* READING PASSAGE
<<<<
Sixth century prosthetic foot found in Austria

The skeleton of a sixth century man missing his left foot and ankle and having a prosthetic implant at Hemmaberg in southern Austria.  (Austrian Archaeology institute, AFP)
The skeleton of a sixth century man missing his left foot and ankle and having a prosthetic implant at Hemmaberg in southern Austria. (Austrian Archaeology institute, AFP)

Vienna - Archeologists in Austria said on Thursday they had found what they believe to be Europe's oldest prosthetic implant in the shape of a wooden foot dating from the sixth century.

The discovery was made in the grave of a man missing his left foot and ankle at Hemmaberg in southern Austria. Instead at the end of his leg was an iron ring and remnants of a clump of wood and leather.

"He appears to have got over the loss of his foot and lived for two more years at least with this implant, and walking pretty well," Sabine Ladstaetter from the Austrian Archeological Institute (OeAI) told AFP.
>>>>
* DATA LISTING
<<<<
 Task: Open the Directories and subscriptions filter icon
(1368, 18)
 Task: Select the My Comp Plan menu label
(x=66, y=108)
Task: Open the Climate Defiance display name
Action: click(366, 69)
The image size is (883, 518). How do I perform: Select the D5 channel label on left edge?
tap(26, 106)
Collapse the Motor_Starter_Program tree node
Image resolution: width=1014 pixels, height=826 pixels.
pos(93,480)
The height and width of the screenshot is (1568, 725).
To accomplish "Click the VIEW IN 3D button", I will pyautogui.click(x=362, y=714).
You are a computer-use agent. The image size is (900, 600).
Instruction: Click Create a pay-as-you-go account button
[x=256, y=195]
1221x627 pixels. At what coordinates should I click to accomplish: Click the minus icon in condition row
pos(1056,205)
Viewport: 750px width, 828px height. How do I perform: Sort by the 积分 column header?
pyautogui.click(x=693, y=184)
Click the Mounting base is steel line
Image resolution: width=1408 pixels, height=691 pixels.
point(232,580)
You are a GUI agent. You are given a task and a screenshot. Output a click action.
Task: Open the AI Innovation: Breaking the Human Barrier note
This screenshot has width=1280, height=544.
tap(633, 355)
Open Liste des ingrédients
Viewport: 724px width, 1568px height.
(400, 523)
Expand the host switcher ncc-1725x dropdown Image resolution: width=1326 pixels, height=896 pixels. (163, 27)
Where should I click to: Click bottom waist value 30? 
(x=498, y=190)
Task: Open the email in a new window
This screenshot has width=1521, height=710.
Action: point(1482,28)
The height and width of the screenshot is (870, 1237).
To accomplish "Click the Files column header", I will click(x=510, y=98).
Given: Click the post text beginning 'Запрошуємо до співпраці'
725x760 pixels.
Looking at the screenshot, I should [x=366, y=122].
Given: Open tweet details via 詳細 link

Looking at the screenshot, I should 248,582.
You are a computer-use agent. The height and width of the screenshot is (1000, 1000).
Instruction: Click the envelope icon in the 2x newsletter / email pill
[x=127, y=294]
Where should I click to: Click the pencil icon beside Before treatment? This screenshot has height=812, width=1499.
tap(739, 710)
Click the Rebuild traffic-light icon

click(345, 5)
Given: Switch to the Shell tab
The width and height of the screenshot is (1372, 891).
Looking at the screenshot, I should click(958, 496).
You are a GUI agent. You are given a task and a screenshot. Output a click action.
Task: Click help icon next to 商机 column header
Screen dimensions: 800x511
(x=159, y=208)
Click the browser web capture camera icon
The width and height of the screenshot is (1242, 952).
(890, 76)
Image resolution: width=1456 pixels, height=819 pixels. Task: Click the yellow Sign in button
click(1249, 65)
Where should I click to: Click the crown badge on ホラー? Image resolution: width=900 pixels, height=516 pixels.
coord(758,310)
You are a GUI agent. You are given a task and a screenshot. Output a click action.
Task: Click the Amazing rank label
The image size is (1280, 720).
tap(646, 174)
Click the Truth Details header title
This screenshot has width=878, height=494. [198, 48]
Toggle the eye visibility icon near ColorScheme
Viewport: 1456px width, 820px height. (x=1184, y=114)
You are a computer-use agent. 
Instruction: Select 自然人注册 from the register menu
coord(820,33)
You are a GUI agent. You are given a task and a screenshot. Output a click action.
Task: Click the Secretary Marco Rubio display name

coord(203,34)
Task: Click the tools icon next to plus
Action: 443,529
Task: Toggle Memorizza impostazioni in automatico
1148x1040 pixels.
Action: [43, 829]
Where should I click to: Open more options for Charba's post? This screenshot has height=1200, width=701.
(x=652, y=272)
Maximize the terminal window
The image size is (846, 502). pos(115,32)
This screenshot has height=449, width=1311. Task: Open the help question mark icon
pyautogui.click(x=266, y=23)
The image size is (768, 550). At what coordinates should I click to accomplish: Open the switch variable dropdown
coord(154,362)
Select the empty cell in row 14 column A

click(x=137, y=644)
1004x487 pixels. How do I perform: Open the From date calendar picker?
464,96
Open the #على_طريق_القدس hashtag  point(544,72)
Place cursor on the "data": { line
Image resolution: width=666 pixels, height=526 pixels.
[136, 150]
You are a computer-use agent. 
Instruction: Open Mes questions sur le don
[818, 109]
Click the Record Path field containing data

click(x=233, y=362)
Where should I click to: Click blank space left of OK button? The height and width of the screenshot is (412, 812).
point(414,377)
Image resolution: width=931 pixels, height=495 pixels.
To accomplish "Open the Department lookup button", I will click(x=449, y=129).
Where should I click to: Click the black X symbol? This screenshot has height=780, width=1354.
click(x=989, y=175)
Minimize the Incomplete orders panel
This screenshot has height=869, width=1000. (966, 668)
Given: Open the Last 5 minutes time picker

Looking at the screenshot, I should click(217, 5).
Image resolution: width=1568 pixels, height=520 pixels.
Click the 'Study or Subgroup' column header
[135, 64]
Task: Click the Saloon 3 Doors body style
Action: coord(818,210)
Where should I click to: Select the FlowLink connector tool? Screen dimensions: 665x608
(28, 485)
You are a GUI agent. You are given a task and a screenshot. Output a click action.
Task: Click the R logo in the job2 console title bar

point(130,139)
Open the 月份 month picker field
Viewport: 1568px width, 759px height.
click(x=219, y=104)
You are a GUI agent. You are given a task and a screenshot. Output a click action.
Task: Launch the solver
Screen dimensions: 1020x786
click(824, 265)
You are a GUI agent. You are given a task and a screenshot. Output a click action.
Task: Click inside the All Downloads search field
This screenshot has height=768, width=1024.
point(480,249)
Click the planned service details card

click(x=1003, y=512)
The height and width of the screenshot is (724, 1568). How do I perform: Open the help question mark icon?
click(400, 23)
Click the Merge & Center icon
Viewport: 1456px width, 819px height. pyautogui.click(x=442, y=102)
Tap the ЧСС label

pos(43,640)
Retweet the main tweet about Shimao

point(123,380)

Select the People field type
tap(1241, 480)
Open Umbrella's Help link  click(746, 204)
>>>>
* ASSIGNMENT A
In the article on the prosthetic foot, begin at the words "Vienna - Archeologists" and stop after "(OeAI) told AFP.". Echo that stretch word for word.
* ASSIGNMENT B
Using the article on the prosthetic foot, say whether each statement agrees with it: (i) The man in the grave was missing his right foot. (ii) The find was made at Hemmaberg in southern Austria. (iii) The man lived at least two more years with the implant. For each, give yes or no and quote the words that decide it.
* ASSIGNMENT C
Finish out the next part of the article on the prosthetic foot, picking up after its last sentence.

* OUTPUT A
Vienna - Archeologists in Austria said on Thursday they had found what they believe to be Europe's oldest prosthetic implant in the shape of a wooden foot dating from the sixth century.

The discovery was made in the grave of a man missing his left foot and ankle at Hemmaberg in southern Austria. Instead at the end of his leg was an iron ring and remnants of a clump of wood and leather.

"He appears to have got over the loss of his foot and lived for two more years at least with this implant, and walking pretty well," Sabine Ladstaetter from the Austrian Archeological Institute (OeAI) told AFP.

* OUTPUT B
(i) No: "a man missing his left foot and ankle"
(ii) Yes: "at Hemmaberg in southern Austria"
(iii) Yes: "lived for two more years at least with this implant"

* OUTPUT C
The skeleton of what appears to have been a high-ranking Frankish figure was discovered in 2013, but it is only now that the "very, very surprising findings" about the foot have emerged, she said.

"The infection risk alone would have been extremely high, which shows how good the medical treatment was. And don't forget this was at the edge of the civilised world in the sixth century," Ladstaetter said.

Until pagan Slavs arrived in the 7th century, Hemmaberg was the most important Christian pilgrimage site north of the Alps containing six churches. It was rediscovered in the early 20th century.

The OeAI is part of the Austrian Academy of Sciences (OeAW).